Weizmann Institute of Science Joins Giant Magellan Telescope Project
Giant Magellan Telescope primary mirror segment with people in silhouette. Credit: Damien Jemison, Giant Magellan Telescope - GMTO Corporation.

The University of Texas at Austin and other co-founders of the Giant Magellan Telescope project welcomed the Weizmann Institute of Science into their international consortium on September 14.

The new partnership reinforces that completing the largest and most powerful optical-infrared telescope ever engineered is a top priority for the global scientific community. The unprecedented abilities of the Giant Magellan Telescope coupled with the Weizmann Institute of Science's world-leading scientific expertise and resources in astrophysics will revolutionize the way humanity understands the universe and our place in it.

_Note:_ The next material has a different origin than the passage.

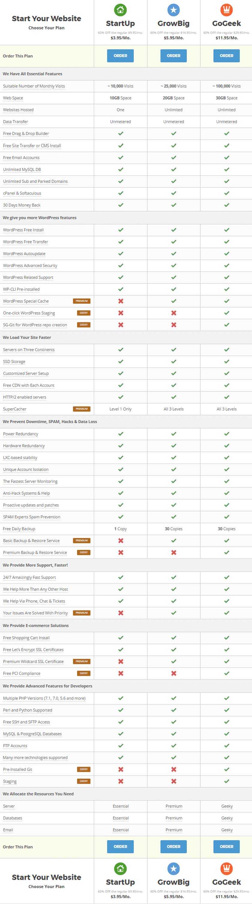Viewport: 252px width, 904px height.
Task: Click the GrowBig star icon in footer
Action: (173, 869)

"The University of Texas at Austin welcomes the Weizmann Institute of Science to the Giant Magellan Telescope partnership," said Taft Armandroff, director of the university's McDonald Observatory and vice chair of GMT's governing board. "We have many scientific and technical interests in common."

The Weizmann Institute of Science is a distinguished multidisciplinary research institution from Israel. Their Nella and Leon Benoziyo Center for Astrophysics promotes research in nearly all aspects of astronomy, expanding the GMT's research capabilities by capitalizing on the center's outstanding team of astrophysicists and benefiting from renowned Israeli innovation. Before officially joining the GMTO Corporation, faculty at the Weizmann Institute of Science helped develop one of the first scientific instruments for the telescope, a spectrograph that is designed to study Earth-like planets around Sun-like stars.

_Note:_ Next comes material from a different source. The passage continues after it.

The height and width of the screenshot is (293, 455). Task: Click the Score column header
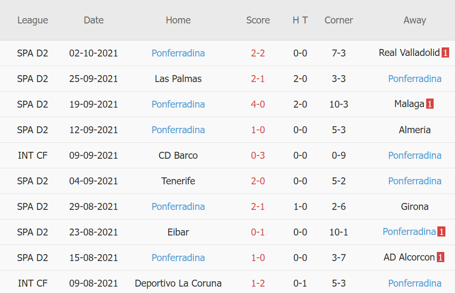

"The addition of the Weizmann Institute of Science is a giant win for our international consortium," said Walter Massey, Board Chair of the GMTO Corporation and former director of the National Science Foundation. "We just became stronger and more capable. We are now one step closer to pointing the world's largest mirrors toward the heavens and unlocking its many cosmic secrets."

Construction of the next-generation telescope is well underway on Las Campanas Peak at the southern edge of Chile's Atacama Desert, one of the best locations on Earth to explore the universe. It will use seven of the world's largest mirrors and the most advanced adaptive optics technology to see billions of light-years into the universe with ten times the resolution of the famed Hubble Space Telescope. This extraordinary image clarity will enable scientists around the globe to obtain new clues to the fundamental nature and evolution of the universe — including the search for life on distant exoplanets.

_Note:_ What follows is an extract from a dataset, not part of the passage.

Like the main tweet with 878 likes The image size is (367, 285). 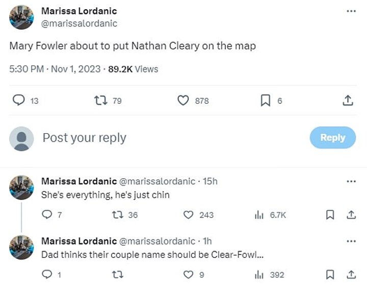[184, 101]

The Weizmann Institute of Science is the thirteenth member of the GMTO Corporation, joining Arizona State University, Astronomy Australia Ltd., Australian National University, Carnegie Institution for Science, Fundação de Amparo à Pesquisa do Estado de São Paulo – FAPESP, Harvard University, Korea Astronomy and Space Science Institute, Smithsonian Institution, Texas A&M University, The University of Texas at Austin, University of Arizona, and the University of Chicago. The international consortium anticipates commissioning the Giant Magellan Telescope in the late 2020s.

To learn more about the Weizmann Institute of Science, visit weizmann.ac.il. To learn more about the GMTO Corporation, the international nonprofit organization building the Giant Magellan Telescope, visit gmto.org.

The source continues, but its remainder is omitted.